Кульминация эпизода – чтение дядей письма о себе и диктовка Александру нового текста. Как же определяет себя Петр Иванович? Да, он делает для Александра добро, потому что сам когда-то видел добро от его матери. И это правда. Петр Иванович диктует Александру: «Дядя мой ни демон, ни ангел, а такой же человек, как все… Он думает и чувствует по-земному, полагает, что, если мы живем на земле, так и не надо улетать с нее на небо, где нас теперь пока не спрашивают, а заниматься человеческими делами, к которым мы призваны. Оттого он вникает во все земные дела и, между прочим, в жизнь, как она есть, а не как бы нам ее хотелось. Верит в добро и вместе в зло, в прекрасное и в прескверное. Любви и дружбе тоже верит, только не думает, что они упали с неба в грязь, а полагает, что они созданы вместе с людьми и для людей, что их так и надобно понимать и вообще рассматривать вещи пристально, с их настоящей стороны, а не заноситься бог знает куда. Между честными людьми он допускает возможность приязни, которая от частых сношений и привычки обращается в дружбу. Но он полагает также, что в разлуке привычка теряет силу, и люди забывают друг друга, и что это вовсе не преступление. …О любви он того же мнения, с небольшими оттенками: не верит в неизменную и вечную любовь, как не верит в домовых… Это…придет само собою – без зову; говорит, что жизнь не в одном только этом состоит, что для этого, как для всего прочего, бывает свое время, а целый век мечтать об одной любви – глупо. Те, которые ищут ее и не могут ни минуты обойтись без нее, – живут сердцем, и еще чем-то хуже, на счет головы. Дядя любит заниматься делом, что советует и мне, а я тебе: мы принадлежим к обществу, говорит он, которое нуждается в нас; занимаясь, он не забывает и себя: дело доставляет деньги, а деньги комфорт, который он очень любит. Притом у него, может быть, есть намерения, вследствие которых, вероятно, не я буду его наследником. Дядя не всегда думает о службе да о заводе, он знает наизусть не одного Пушкина… Он читает на двух языках все, что выходит замечательного по всем отраслям человеческих знаний, любит искусства, имеет прекрасную коллекцию картин фламандской школы – это его вкус, часто бывает в театре, но не суетится, не мечется, не ахает, не охает, думая, что это ребячество, что надо воздерживать себя, не навязывать никому своих впечатлений, потому что до них никому нет надобности. Он также не говорит диким языком; что советует и мне…»[185]

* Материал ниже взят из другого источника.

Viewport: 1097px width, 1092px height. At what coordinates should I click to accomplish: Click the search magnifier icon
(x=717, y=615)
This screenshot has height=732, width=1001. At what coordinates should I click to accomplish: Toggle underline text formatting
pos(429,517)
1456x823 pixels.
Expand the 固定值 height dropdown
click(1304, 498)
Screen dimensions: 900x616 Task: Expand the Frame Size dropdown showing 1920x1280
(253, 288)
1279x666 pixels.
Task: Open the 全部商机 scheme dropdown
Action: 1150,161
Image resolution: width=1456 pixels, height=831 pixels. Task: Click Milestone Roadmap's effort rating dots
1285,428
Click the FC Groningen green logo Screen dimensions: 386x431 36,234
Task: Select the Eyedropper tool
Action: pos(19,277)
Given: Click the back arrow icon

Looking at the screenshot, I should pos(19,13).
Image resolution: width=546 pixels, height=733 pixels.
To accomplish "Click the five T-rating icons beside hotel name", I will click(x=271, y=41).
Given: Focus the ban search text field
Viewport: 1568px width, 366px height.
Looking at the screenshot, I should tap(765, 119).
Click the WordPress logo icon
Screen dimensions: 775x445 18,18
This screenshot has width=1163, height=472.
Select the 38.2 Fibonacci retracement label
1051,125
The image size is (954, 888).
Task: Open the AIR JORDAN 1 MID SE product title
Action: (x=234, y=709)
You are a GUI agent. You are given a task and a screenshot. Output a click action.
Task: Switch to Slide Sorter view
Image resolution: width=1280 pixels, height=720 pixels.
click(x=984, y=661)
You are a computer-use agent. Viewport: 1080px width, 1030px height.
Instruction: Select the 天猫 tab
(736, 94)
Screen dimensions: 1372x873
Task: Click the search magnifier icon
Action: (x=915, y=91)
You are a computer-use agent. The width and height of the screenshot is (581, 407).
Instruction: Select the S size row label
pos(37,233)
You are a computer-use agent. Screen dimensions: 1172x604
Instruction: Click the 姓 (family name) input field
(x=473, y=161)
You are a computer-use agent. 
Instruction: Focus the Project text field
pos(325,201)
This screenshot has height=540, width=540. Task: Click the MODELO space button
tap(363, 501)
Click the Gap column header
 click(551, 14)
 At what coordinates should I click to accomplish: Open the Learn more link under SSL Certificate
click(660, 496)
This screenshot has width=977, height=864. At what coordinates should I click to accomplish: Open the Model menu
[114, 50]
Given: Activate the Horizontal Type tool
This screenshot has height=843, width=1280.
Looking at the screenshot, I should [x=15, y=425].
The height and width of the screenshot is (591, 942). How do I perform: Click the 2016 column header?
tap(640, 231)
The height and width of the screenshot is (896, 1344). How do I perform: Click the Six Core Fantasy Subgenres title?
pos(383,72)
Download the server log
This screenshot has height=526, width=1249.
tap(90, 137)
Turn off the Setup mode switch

Согласимся, что в дядиных самохарактеристиках нет ни приукрашивания, ни позы, что они свидетельствуют о спокойном, трезвом взгляде на себя и мир. И что если и можно было бы признать за ним проявление холодности, в которой так часто упрекают героя, так для восторгов и ярких эмоций нет поводов, а предмет разговора или личность Александра таких оснований также не дают. Действительно, Александр – юноша восторженный, эмоциональный, честный, но незатейливый и даже довольно ограниченный, а потому для дяди и малоинтересный. (Отметим еще раз, что дядя знает наизусть не одного Пушкина, неплохо разбирается в живописи, давно и содержательно живет в столице, да и старше племянника минимум на пятнадцать лет.) И потому такое событие, как явление юного деревенского родственника и его личность, интеллектуальную жизнь и эмоциональную сферу Петра Ивановича, естественно, сколь-нибудь сильно затронуть не могли. Нам очевидно, что возможность вызвать интерес в фигуре такого калибра не по силам для юного провинциала. И спасибо за то, что дядя, добравшись до действительно впечатляющих хозяйственно-служебных высот, не сделался, как многие бы на его месте, снобом, не потерял человеческого облика и в самом деле не надел на себя одну из личин демона. И сохранила его в человеческом облике прежде всего культура, неотъемлемой частью которой всегда были и остаются разум и личный труд человека.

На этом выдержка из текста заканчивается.